» INPUT DATA
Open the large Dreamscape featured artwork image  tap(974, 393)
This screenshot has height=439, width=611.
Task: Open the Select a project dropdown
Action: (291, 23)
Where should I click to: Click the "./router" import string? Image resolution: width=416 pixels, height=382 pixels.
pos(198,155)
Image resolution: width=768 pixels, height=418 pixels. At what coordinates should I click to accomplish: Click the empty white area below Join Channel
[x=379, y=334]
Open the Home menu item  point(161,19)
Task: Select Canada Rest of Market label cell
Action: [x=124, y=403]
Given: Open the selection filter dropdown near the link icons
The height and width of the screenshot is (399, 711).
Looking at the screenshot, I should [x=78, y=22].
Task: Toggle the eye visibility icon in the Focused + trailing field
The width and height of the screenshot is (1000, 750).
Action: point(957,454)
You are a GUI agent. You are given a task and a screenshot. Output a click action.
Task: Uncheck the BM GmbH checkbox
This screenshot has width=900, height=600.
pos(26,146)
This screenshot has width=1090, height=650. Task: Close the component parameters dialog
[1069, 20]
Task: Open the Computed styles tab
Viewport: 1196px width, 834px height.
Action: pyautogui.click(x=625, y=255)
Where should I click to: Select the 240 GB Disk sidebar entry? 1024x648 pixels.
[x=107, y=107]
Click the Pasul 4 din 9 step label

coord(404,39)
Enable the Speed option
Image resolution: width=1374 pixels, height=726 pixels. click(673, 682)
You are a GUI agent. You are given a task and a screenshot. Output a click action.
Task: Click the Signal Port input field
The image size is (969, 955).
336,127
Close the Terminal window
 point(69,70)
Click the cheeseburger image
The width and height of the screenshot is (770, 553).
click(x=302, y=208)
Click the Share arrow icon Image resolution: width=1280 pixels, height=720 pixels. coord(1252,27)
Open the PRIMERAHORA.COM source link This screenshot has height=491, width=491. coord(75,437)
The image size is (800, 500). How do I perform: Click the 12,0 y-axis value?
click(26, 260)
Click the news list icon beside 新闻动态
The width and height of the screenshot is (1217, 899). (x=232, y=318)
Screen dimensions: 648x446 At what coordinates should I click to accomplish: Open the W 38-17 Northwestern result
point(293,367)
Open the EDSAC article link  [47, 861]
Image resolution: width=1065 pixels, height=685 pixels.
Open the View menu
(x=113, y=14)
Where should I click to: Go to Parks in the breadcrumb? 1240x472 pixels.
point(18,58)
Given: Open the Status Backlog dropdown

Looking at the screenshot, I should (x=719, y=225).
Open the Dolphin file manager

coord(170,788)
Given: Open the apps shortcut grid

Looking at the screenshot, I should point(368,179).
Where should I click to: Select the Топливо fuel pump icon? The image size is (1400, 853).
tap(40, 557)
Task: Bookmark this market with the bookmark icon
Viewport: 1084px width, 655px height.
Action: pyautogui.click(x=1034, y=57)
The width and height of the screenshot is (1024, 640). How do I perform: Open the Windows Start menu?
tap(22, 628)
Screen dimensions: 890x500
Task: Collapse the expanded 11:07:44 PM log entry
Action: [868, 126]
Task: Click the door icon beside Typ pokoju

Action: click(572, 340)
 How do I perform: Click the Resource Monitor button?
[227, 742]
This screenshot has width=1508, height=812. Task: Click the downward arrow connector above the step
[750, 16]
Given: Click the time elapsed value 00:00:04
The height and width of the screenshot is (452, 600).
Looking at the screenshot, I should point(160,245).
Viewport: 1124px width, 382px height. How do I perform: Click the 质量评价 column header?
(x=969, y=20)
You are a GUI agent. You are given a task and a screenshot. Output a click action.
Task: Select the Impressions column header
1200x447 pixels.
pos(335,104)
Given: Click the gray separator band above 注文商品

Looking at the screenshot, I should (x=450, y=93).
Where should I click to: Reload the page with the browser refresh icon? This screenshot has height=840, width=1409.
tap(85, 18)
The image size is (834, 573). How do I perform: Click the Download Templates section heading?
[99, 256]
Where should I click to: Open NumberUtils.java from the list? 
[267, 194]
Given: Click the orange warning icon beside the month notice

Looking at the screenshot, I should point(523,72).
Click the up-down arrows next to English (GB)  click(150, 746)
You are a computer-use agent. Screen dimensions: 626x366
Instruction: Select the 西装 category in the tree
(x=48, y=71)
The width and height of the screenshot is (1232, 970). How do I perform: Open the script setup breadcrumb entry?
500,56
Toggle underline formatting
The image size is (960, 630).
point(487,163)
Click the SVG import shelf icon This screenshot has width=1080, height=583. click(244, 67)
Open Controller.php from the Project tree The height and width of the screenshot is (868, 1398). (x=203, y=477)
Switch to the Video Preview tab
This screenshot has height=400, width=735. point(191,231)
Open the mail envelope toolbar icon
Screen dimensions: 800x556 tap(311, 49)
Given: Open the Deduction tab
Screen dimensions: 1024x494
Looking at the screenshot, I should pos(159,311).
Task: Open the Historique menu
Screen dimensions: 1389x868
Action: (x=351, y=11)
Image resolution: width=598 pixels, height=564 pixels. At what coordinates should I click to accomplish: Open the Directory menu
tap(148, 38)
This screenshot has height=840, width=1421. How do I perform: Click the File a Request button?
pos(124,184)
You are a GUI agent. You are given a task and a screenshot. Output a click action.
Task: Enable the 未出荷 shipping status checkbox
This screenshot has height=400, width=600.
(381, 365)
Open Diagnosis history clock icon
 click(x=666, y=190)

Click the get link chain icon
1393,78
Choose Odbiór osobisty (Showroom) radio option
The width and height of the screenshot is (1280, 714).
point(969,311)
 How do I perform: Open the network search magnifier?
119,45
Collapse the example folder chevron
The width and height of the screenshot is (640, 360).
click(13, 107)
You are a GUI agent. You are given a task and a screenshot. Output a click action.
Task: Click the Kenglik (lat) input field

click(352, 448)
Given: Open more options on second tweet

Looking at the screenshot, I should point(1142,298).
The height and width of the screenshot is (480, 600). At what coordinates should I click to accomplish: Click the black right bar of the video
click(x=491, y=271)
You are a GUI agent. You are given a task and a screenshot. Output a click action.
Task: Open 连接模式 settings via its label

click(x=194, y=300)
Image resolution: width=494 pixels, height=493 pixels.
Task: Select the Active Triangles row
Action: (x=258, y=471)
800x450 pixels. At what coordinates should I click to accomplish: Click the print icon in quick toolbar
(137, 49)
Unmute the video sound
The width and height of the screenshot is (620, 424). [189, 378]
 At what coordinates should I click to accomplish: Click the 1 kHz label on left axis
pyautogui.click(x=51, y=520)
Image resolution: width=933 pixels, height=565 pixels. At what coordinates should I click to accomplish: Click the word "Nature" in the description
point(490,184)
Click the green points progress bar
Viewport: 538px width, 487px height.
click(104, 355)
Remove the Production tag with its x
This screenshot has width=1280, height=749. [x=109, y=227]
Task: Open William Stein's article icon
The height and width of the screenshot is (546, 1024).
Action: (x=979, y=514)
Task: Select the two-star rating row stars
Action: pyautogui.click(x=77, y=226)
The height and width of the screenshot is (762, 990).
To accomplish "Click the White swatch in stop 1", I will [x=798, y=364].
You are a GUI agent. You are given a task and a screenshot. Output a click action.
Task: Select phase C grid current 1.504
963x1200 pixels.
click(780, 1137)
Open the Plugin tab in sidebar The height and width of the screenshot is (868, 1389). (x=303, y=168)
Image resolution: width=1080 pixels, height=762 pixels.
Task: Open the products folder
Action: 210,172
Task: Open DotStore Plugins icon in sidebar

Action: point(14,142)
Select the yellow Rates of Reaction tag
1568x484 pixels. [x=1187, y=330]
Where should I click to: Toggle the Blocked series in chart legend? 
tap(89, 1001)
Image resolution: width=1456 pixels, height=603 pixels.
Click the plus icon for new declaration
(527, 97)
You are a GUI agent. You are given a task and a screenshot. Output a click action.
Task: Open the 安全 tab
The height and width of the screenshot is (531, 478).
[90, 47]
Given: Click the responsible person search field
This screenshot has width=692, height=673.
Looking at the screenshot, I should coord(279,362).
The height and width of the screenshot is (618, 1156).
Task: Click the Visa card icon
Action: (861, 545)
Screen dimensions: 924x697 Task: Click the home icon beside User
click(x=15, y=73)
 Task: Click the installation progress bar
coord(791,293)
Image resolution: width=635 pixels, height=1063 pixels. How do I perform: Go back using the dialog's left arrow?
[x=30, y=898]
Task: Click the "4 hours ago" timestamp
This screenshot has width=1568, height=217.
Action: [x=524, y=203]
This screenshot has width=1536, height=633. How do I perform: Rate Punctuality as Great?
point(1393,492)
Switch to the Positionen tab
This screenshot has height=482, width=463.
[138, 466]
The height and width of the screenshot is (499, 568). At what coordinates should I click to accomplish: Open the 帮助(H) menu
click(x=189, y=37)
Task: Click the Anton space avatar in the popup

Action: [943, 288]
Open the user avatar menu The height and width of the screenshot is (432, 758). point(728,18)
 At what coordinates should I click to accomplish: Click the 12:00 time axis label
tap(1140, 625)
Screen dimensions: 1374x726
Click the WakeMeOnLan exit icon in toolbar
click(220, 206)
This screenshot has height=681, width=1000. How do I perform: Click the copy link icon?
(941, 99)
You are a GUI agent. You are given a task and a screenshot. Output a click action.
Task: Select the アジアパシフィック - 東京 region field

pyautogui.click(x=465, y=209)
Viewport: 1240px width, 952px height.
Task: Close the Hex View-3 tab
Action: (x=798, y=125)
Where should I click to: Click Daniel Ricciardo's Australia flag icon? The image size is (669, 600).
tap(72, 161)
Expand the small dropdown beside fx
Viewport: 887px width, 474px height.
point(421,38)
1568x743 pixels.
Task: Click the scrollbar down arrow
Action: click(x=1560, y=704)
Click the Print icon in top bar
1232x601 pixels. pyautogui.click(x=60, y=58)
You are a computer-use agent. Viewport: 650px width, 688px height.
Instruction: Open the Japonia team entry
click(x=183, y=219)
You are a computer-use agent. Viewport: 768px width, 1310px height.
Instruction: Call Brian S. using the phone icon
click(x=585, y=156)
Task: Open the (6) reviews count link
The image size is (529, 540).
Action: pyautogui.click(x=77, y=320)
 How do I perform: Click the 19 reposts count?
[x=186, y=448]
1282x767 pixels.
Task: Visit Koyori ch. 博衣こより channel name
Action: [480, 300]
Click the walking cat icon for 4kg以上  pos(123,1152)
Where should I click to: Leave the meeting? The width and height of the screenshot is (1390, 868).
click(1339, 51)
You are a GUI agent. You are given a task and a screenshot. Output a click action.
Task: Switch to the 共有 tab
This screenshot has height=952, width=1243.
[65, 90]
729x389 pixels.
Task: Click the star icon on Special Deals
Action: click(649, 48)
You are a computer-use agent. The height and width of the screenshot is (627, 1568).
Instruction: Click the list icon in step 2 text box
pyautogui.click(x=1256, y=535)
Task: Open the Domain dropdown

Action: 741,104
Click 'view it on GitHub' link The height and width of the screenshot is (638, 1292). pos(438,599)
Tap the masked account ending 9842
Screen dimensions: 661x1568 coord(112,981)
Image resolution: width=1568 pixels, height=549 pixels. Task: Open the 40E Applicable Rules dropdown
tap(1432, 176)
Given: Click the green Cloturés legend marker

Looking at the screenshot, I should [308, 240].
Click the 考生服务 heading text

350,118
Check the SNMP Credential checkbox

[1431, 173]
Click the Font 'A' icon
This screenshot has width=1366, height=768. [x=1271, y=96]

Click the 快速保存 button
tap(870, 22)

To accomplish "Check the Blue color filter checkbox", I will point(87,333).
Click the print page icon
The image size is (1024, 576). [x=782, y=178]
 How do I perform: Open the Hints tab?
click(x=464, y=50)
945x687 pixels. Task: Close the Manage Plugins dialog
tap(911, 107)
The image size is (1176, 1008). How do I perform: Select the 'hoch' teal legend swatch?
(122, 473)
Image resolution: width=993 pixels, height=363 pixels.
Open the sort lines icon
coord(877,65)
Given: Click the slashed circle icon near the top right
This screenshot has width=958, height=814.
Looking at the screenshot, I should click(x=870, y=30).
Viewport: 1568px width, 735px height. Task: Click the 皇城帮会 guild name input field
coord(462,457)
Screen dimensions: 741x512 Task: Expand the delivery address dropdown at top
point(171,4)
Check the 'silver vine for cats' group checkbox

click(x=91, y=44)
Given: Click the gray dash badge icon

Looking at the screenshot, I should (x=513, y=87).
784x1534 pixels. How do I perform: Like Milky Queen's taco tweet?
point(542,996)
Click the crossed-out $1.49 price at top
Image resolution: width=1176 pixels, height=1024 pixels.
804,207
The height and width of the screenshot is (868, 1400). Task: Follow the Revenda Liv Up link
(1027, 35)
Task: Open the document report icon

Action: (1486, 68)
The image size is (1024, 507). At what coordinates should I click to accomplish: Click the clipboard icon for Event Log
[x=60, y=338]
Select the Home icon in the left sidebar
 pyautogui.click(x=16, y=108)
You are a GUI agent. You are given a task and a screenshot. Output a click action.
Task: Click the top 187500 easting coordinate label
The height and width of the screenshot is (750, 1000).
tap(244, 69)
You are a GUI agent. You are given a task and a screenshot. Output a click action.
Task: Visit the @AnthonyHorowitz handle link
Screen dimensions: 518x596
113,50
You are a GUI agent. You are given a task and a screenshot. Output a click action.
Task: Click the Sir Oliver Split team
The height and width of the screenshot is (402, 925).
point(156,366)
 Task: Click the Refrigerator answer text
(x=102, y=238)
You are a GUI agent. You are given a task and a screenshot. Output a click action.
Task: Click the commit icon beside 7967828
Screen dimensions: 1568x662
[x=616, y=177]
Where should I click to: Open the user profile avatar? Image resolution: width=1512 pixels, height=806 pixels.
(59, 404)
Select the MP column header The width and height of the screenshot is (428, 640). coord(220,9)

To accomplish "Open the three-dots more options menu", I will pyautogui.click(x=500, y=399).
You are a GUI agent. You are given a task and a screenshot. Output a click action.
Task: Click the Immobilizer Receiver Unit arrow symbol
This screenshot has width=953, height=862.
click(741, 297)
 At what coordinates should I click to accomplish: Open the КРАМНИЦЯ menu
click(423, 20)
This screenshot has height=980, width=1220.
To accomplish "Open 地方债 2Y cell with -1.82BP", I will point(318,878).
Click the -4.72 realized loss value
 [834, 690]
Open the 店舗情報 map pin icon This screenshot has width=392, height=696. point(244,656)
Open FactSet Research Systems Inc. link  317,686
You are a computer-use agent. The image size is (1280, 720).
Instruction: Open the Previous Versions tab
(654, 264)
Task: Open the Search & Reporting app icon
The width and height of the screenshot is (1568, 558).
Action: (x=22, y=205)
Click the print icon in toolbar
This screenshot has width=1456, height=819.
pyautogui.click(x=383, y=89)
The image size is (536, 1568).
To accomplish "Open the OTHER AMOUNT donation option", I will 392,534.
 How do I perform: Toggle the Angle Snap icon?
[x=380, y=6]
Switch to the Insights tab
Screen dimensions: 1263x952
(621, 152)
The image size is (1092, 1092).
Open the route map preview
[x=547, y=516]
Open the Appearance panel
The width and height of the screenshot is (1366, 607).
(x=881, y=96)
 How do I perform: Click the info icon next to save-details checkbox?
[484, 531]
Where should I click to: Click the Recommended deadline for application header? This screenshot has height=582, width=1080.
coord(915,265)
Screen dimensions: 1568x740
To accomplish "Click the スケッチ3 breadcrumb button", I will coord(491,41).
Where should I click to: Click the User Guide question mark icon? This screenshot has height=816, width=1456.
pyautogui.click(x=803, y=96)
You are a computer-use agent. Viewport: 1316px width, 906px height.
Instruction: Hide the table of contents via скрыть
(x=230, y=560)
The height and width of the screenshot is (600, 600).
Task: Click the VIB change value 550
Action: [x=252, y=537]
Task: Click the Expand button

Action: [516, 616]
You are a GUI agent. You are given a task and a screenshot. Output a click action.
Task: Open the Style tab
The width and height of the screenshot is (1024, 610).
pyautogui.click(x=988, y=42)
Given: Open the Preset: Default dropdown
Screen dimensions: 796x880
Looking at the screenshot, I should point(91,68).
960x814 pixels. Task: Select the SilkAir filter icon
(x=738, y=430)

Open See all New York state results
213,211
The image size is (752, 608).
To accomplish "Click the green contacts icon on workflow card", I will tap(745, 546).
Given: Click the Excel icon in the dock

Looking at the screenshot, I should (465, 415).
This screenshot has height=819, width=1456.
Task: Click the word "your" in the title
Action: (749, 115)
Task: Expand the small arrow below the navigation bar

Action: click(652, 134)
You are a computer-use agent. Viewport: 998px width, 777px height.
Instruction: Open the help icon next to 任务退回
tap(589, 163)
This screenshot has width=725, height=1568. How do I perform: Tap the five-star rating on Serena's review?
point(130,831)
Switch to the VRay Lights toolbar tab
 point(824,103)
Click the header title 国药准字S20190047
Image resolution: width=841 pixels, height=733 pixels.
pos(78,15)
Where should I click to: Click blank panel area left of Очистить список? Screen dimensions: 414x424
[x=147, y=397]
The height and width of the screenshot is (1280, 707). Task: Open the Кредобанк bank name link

» WHAT TO WORK ON
Copy every line of the material above in which the word "computer" appears.

» EXERCISE ANSWER
You are a computer-use agent. Screen dimensions: 626x366
You are a computer-use agent. Viewport: 650px width, 688px height.
You are a computer-use agent. Viewport: 768px width, 1310px height.
You are a computer-use agent. The height and width of the screenshot is (627, 1568).
You are a computer-use agent. The image size is (1280, 720).
You are a computer-use agent. Viewport: 1316px width, 906px height.
You are a computer-use agent. Viewport: 998px width, 777px height.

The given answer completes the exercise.